Entries taken from a collection:
↓
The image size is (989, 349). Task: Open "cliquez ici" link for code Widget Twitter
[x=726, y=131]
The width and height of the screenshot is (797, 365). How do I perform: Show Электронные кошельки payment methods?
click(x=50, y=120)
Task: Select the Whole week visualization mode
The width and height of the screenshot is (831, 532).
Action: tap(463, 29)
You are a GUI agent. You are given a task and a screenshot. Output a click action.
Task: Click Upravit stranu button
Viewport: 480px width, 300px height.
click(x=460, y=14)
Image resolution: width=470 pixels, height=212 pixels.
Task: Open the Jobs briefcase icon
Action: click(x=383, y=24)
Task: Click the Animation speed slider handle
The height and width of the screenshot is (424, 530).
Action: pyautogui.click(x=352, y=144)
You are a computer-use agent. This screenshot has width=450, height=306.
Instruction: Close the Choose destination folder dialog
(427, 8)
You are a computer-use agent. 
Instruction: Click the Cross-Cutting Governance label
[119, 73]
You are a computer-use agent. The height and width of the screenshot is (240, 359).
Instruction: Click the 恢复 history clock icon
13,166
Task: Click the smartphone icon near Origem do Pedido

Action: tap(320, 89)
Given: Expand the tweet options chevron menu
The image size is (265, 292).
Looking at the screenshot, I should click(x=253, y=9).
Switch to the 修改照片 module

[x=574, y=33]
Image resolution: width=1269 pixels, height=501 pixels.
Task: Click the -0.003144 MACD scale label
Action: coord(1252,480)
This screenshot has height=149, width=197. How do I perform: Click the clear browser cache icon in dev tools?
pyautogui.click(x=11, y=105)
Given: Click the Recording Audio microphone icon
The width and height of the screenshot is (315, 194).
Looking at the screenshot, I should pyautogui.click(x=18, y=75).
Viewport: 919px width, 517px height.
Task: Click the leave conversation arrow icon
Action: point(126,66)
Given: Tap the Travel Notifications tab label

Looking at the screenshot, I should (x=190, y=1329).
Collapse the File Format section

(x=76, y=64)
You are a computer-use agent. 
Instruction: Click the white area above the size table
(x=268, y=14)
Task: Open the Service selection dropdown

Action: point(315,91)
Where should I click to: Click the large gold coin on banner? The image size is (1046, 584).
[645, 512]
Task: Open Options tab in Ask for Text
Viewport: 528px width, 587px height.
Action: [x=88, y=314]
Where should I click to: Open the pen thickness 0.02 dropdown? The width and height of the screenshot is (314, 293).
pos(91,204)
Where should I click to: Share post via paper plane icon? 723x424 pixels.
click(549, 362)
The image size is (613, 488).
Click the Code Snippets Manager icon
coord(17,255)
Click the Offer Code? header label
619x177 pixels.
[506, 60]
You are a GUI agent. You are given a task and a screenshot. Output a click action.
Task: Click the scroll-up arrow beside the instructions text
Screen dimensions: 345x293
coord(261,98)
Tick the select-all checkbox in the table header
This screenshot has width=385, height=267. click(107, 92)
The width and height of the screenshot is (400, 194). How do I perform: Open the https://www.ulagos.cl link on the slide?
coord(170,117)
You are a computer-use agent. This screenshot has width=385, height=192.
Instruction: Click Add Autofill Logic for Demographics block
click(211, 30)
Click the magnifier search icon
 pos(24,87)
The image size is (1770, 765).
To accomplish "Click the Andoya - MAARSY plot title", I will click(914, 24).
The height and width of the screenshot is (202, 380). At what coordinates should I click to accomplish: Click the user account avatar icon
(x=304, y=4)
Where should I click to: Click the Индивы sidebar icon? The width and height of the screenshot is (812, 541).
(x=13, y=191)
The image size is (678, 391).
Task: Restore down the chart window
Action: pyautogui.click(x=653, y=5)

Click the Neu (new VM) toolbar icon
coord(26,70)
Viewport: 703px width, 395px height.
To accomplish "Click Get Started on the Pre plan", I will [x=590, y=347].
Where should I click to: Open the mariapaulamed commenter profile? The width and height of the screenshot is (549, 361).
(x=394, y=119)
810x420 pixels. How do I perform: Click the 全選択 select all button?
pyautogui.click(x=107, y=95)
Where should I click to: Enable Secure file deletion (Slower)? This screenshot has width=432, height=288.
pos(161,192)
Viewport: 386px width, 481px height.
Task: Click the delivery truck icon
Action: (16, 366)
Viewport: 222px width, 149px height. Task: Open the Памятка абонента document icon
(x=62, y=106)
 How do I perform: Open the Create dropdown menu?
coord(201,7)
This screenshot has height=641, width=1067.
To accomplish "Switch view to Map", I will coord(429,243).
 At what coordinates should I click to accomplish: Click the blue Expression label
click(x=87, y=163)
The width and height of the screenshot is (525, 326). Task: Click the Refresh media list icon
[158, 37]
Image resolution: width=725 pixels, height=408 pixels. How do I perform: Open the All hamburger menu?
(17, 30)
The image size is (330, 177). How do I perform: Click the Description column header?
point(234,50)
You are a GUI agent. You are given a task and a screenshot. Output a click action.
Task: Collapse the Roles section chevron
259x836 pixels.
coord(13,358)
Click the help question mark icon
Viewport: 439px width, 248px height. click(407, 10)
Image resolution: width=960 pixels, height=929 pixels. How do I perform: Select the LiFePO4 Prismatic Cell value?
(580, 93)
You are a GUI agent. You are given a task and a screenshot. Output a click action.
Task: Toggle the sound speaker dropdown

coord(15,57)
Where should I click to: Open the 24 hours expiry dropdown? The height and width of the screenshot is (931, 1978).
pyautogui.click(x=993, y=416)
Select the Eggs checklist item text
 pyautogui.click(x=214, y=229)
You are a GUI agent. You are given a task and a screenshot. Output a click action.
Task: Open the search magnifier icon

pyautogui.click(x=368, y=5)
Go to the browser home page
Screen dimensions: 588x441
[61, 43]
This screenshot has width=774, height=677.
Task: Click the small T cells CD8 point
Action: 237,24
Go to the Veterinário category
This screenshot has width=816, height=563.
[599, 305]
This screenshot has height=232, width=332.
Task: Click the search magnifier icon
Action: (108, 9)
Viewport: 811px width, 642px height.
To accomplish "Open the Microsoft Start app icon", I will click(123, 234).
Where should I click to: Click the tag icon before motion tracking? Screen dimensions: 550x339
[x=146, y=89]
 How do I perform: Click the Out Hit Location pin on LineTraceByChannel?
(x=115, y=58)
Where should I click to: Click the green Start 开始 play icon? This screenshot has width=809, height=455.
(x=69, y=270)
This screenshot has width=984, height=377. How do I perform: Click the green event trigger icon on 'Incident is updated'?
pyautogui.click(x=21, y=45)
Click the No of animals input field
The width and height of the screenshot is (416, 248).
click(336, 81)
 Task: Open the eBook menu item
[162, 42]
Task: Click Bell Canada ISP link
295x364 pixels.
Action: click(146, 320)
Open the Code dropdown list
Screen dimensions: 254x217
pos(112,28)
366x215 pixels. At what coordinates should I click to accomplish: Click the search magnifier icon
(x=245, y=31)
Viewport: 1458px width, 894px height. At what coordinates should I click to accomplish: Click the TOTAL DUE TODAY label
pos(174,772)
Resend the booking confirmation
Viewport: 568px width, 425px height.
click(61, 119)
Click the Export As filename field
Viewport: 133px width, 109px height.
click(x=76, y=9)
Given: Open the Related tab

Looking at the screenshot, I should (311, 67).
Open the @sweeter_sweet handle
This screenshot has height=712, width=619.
↑
Please reproduce each entry exactly as it appears.

The image size is (989, 349). Task: Open "cliquez ici" link for code Widget Twitter
[x=726, y=131]
The width and height of the screenshot is (797, 365). How do I perform: Show Электронные кошельки payment methods?
click(x=50, y=120)
Task: Select the Whole week visualization mode
The width and height of the screenshot is (831, 532).
Action: tap(463, 29)
You are a GUI agent. You are given a task and a screenshot. Output a click action.
Task: Click Upravit stranu button
Viewport: 480px width, 300px height.
click(x=460, y=14)
Image resolution: width=470 pixels, height=212 pixels.
Task: Open the Jobs briefcase icon
Action: click(x=383, y=24)
Task: Click the Animation speed slider handle
The height and width of the screenshot is (424, 530).
Action: pyautogui.click(x=352, y=144)
You are a computer-use agent. This screenshot has width=450, height=306.
Instruction: Close the Choose destination folder dialog
(427, 8)
You are a computer-use agent. 
Instruction: Click the Cross-Cutting Governance label
[119, 73]
You are a computer-use agent. The height and width of the screenshot is (240, 359).
Instruction: Click the 恢复 history clock icon
13,166
Task: Click the smartphone icon near Origem do Pedido

Action: tap(320, 89)
Given: Expand the tweet options chevron menu
The image size is (265, 292).
Looking at the screenshot, I should click(x=253, y=9).
Switch to the 修改照片 module

[x=574, y=33]
Image resolution: width=1269 pixels, height=501 pixels.
Task: Click the -0.003144 MACD scale label
Action: coord(1252,480)
This screenshot has height=149, width=197. How do I perform: Click the clear browser cache icon in dev tools?
pyautogui.click(x=11, y=105)
Given: Click the Recording Audio microphone icon
The width and height of the screenshot is (315, 194).
Looking at the screenshot, I should pyautogui.click(x=18, y=75).
Viewport: 919px width, 517px height.
Task: Click the leave conversation arrow icon
Action: point(126,66)
Given: Tap the Travel Notifications tab label

Looking at the screenshot, I should (x=190, y=1329).
Collapse the File Format section

(x=76, y=64)
You are a computer-use agent. 
Instruction: Click the white area above the size table
(x=268, y=14)
Task: Open the Service selection dropdown

Action: point(315,91)
Where should I click to: Click the large gold coin on banner? The image size is (1046, 584).
[645, 512]
Task: Open Options tab in Ask for Text
Viewport: 528px width, 587px height.
Action: [x=88, y=314]
Where should I click to: Open the pen thickness 0.02 dropdown? The width and height of the screenshot is (314, 293).
pos(91,204)
Where should I click to: Share post via paper plane icon? 723x424 pixels.
click(549, 362)
The image size is (613, 488).
Click the Code Snippets Manager icon
coord(17,255)
Click the Offer Code? header label
619x177 pixels.
[506, 60]
You are a GUI agent. You are given a task and a screenshot. Output a click action.
Task: Click the scroll-up arrow beside the instructions text
Screen dimensions: 345x293
coord(261,98)
Tick the select-all checkbox in the table header
This screenshot has width=385, height=267. click(107, 92)
The width and height of the screenshot is (400, 194). How do I perform: Open the https://www.ulagos.cl link on the slide?
coord(170,117)
You are a computer-use agent. This screenshot has width=385, height=192.
Instruction: Click Add Autofill Logic for Demographics block
click(211, 30)
Click the magnifier search icon
 pos(24,87)
The image size is (1770, 765).
To accomplish "Click the Andoya - MAARSY plot title", I will click(914, 24).
The height and width of the screenshot is (202, 380). At what coordinates should I click to accomplish: Click the user account avatar icon
(x=304, y=4)
Where should I click to: Click the Индивы sidebar icon? The width and height of the screenshot is (812, 541).
(x=13, y=191)
The image size is (678, 391).
Task: Restore down the chart window
Action: pyautogui.click(x=653, y=5)

Click the Neu (new VM) toolbar icon
coord(26,70)
Viewport: 703px width, 395px height.
To accomplish "Click Get Started on the Pre plan", I will [x=590, y=347].
Where should I click to: Open the mariapaulamed commenter profile? The width and height of the screenshot is (549, 361).
(x=394, y=119)
810x420 pixels. How do I perform: Click the 全選択 select all button?
pyautogui.click(x=107, y=95)
Where should I click to: Enable Secure file deletion (Slower)? This screenshot has width=432, height=288.
pos(161,192)
Viewport: 386px width, 481px height.
Task: Click the delivery truck icon
Action: (16, 366)
Viewport: 222px width, 149px height. Task: Open the Памятка абонента document icon
(x=62, y=106)
 How do I perform: Open the Create dropdown menu?
coord(201,7)
This screenshot has height=641, width=1067.
To accomplish "Switch view to Map", I will coord(429,243).
 At what coordinates should I click to accomplish: Click the blue Expression label
click(x=87, y=163)
The width and height of the screenshot is (525, 326). Task: Click the Refresh media list icon
[158, 37]
Image resolution: width=725 pixels, height=408 pixels. How do I perform: Open the All hamburger menu?
(17, 30)
The image size is (330, 177). How do I perform: Click the Description column header?
point(234,50)
You are a GUI agent. You are given a task and a screenshot. Output a click action.
Task: Collapse the Roles section chevron
259x836 pixels.
coord(13,358)
Click the help question mark icon
Viewport: 439px width, 248px height. click(407, 10)
Image resolution: width=960 pixels, height=929 pixels. How do I perform: Select the LiFePO4 Prismatic Cell value?
(580, 93)
You are a GUI agent. You are given a task and a screenshot. Output a click action.
Task: Toggle the sound speaker dropdown

coord(15,57)
Where should I click to: Open the 24 hours expiry dropdown? The height and width of the screenshot is (931, 1978).
pyautogui.click(x=993, y=416)
Select the Eggs checklist item text
 pyautogui.click(x=214, y=229)
You are a GUI agent. You are given a task and a screenshot. Output a click action.
Task: Open the search magnifier icon

pyautogui.click(x=368, y=5)
Go to the browser home page
Screen dimensions: 588x441
[61, 43]
This screenshot has width=774, height=677.
Task: Click the small T cells CD8 point
Action: 237,24
Go to the Veterinário category
This screenshot has width=816, height=563.
[599, 305]
This screenshot has height=232, width=332.
Task: Click the search magnifier icon
Action: (108, 9)
Viewport: 811px width, 642px height.
To accomplish "Open the Microsoft Start app icon", I will click(123, 234).
Where should I click to: Click the tag icon before motion tracking? Screen dimensions: 550x339
[x=146, y=89]
 How do I perform: Click the Out Hit Location pin on LineTraceByChannel?
(x=115, y=58)
Where should I click to: Click the green Start 开始 play icon? This screenshot has width=809, height=455.
(x=69, y=270)
This screenshot has width=984, height=377. How do I perform: Click the green event trigger icon on 'Incident is updated'?
pyautogui.click(x=21, y=45)
Click the No of animals input field
The width and height of the screenshot is (416, 248).
click(336, 81)
 Task: Open the eBook menu item
[162, 42]
Task: Click Bell Canada ISP link
295x364 pixels.
Action: click(146, 320)
Open the Code dropdown list
Screen dimensions: 254x217
pos(112,28)
366x215 pixels. At what coordinates should I click to accomplish: Click the search magnifier icon
(x=245, y=31)
Viewport: 1458px width, 894px height. At what coordinates should I click to accomplish: Click the TOTAL DUE TODAY label
pos(174,772)
Resend the booking confirmation
Viewport: 568px width, 425px height.
click(61, 119)
Click the Export As filename field
Viewport: 133px width, 109px height.
click(x=76, y=9)
Given: Open the Related tab

Looking at the screenshot, I should (311, 67).
Open the @sweeter_sweet handle
This screenshot has height=712, width=619.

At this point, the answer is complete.